Fob-off Diagnosis (again)

About a month ago I decided to move GP surgeries to the other one in town, because after three years of being told – without any adequate process of exclusion – that I have ME/cfs with Fibromyalgia (although I have never seen a rheumatologist to confirm that diagnosis) and that nothing could be done for me, I had decided that enough was enough.

The first GP I saw at the new surgery seemed very young and inexperienced, and in fact he had never heard of one of my diagnoses – PCOS – (Poly-cystic Ovary Sydrome), although it is a very common condition, and he actually had to look it up on his little screen!

I discussed with him that ME is an illness that should only ever be diagnosed through a process of exclusion and I believed that had not taken place. I suggested a number of things I wanted testing, including pernicious anaemia and hashimoto’s thyroiditis, both of which run in the family. He stated that “everybody thinks it’s thyroid, and it never is”, which did not inspire me with confidence at all.

The next GP I saw was a very popular lady, and for good reason. I have never encountered such a friendly, compassionate doctor who was so willing to co-operate. She immediately referred me to Neurology to rule out MS and to check for possible pituitary damage after a head injury some years ago, and to Rheumatology to rule out Rheumatoid Arthritis and Sjogren’s, and with the promise of more referrals to come. Sadly, this wonderful doctor went on maternity leave the next week, so I will not see her again for a year or more.

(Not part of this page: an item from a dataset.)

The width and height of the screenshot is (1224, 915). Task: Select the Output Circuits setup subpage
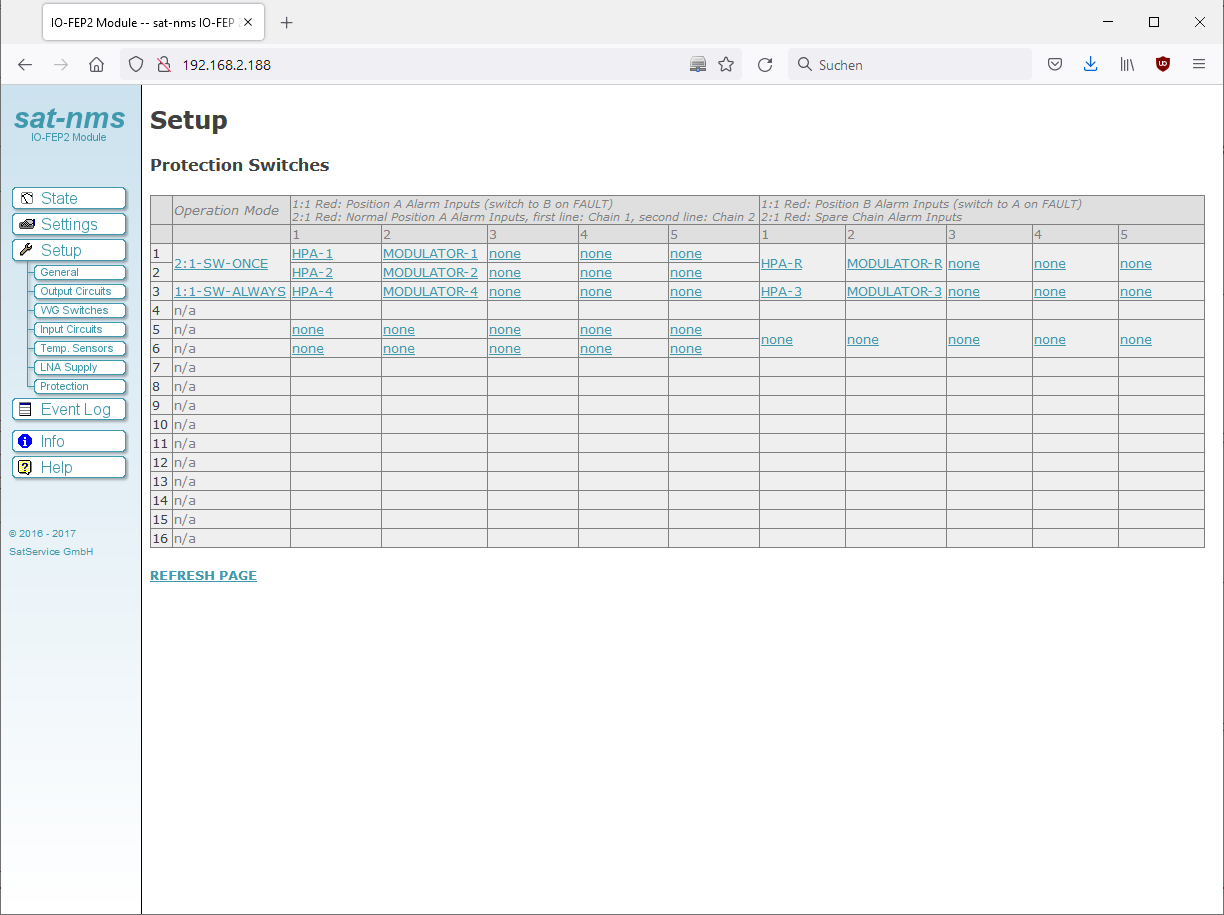click(x=76, y=291)
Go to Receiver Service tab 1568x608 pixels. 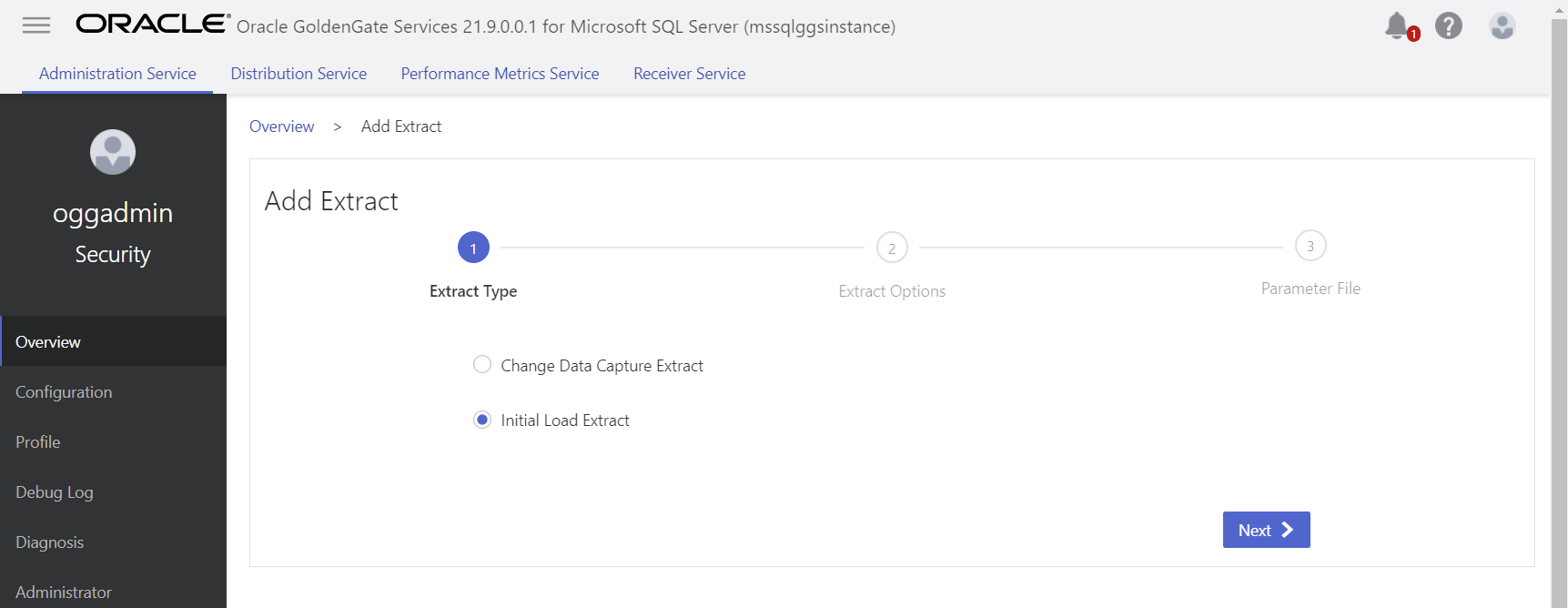pos(689,74)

Today I saw a third GP, who I assume was a locum filling in for the maternity leave. I had prepared a very thorough and detailed letter explaining my case and some of the things I wanted testing and why. This GP read the letter and immediately picked it apart dismissively, becoming increasingly rude and patronising, telling me that I shouldn’t be resistant to the ME & Fibro diagnosis, and that I appeared to be “angry for some reason”. It felt as though I had gone back ten years. I left her office in tears.

I am actually too exhausted from crying to go into detail about what she said and how upset and angry I am. But I can tell you that I feel more desperate than I have ever felt.

The previous blood tests for TSH (computer) says “no” so without an intelligent operator, I am faced with a brick wall. She actually said to me “some conditions can’t be helped“.

How is that possibly acceptable?

And I really just don’t know where to turn.